**Exercise requirements:** Can you set down all of the lines below word for word, leaving out the pictures?

**Material supplied:**
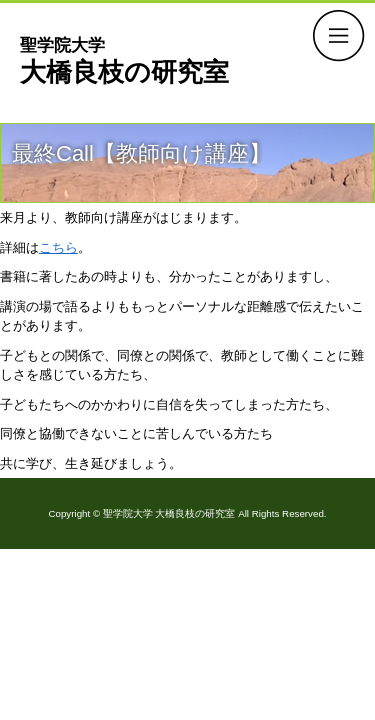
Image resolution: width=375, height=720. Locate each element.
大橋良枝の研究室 (124, 60)
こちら (58, 247)
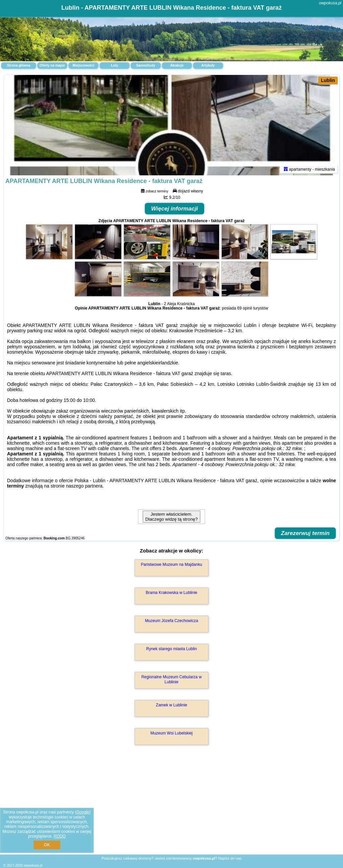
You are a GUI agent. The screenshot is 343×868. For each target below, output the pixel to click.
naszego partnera (84, 486)
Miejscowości (83, 65)
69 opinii (245, 308)
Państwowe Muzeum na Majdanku (172, 564)
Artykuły (208, 65)
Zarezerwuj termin (305, 533)
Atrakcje (177, 65)
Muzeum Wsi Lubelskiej (171, 733)
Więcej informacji (174, 209)
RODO (60, 836)
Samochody (146, 65)
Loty (114, 65)
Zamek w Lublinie (171, 705)
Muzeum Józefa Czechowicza (172, 621)
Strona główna (19, 65)
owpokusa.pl (330, 3)
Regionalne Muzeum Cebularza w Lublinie (171, 679)
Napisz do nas (230, 858)
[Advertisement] (171, 807)
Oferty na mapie (52, 65)
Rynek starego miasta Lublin (171, 649)
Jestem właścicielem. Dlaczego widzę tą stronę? (171, 517)
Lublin (328, 80)
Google (83, 812)
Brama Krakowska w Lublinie (171, 593)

**Answer for this exercise:**
Image resolution: width=375, height=720. Locate each element.
大橋良枝の研究室 (124, 60)
こちら (58, 247)
You are a GUI agent. The screenshot is 343×868. For each target below, output the pixel to click.
naszego partnera (84, 486)
Miejscowości (83, 65)
69 opinii (245, 308)
Państwowe Muzeum na Majdanku (172, 564)
Artykuły (208, 65)
Zarezerwuj termin (305, 533)
Atrakcje (177, 65)
Muzeum Wsi Lubelskiej (171, 733)
Więcej informacji (174, 209)
RODO (60, 836)
Samochody (146, 65)
Loty (114, 65)
Zamek w Lublinie (171, 705)
Muzeum Józefa Czechowicza (172, 621)
Strona główna (19, 65)
owpokusa.pl (330, 3)
Regionalne Muzeum Cebularza w Lublinie (171, 679)
Napisz do nas (230, 858)
[Advertisement] (171, 807)
Oferty na mapie (52, 65)
Rynek starego miasta Lublin (171, 649)
Jestem właścicielem. Dlaczego widzę tą stronę? (171, 517)
Lublin (328, 80)
Google (83, 812)
Brama Krakowska w Lublinie (171, 593)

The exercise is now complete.